## Text section

It took a pandemic to get me close to my mother’s hand washing practices, but I’ve stepped back from the edge and tried to find the balance between right, wrong, and almost right.

Profile photo of Marian Marian
I have recently retired from a marketing and technical writing and editing career and am thoroughly enjoying writing for myself and others.


Characterizations: funny, well written

Comments

  1. Laurie Levy says:

    It’s pretty ironic, Marian, that it took a pandemic to get you to observe your mother’s hand washing routine (which sounds a bit compulsive and was likely started by lack of knowledge by doctors in her era). My sister-in-law, who suffers from OCD, declared Covid-19 the best friend she ever had in terms of confirming what she had been practicing all of her life.

  2. Betsy Pfau says:

    Sanitation (or lack thereof) from over a century ago is so different than what we have now, Marian. How interesting that your mother would wash her hands raw, due to an unknown skin condition and here we are with COVID-19, where we are commanded to wash frequently, or at least use hand sanitizer all the time, which also leaves our hands chapped.

## Available data
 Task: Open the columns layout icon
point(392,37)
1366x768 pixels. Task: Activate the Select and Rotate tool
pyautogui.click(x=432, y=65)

## Task instructions
#1 Answer these about the hand washing text:
(a) What career has Marian recently retired from?
(b) Which two characterizations does the text list?
(c) What condition does Laurie Levy's sister-in-law suffer from?
#2 Copy word for word the part of the hand washing text that opens with the words containing "It took a pandemic to get me" and closes with "myself and others.".

## Solutions per task
#1
(a) Marketing and technical writing and editing
(b) Funny and well written
(c) OCD

#2
It took a pandemic to get me close to my mother’s hand washing practices, but I’ve stepped back from the edge and tried to find the balance between right, wrong, and almost right.

Profile photo of Marian Marian
I have recently retired from a marketing and technical writing and editing career and am thoroughly enjoying writing for myself and others.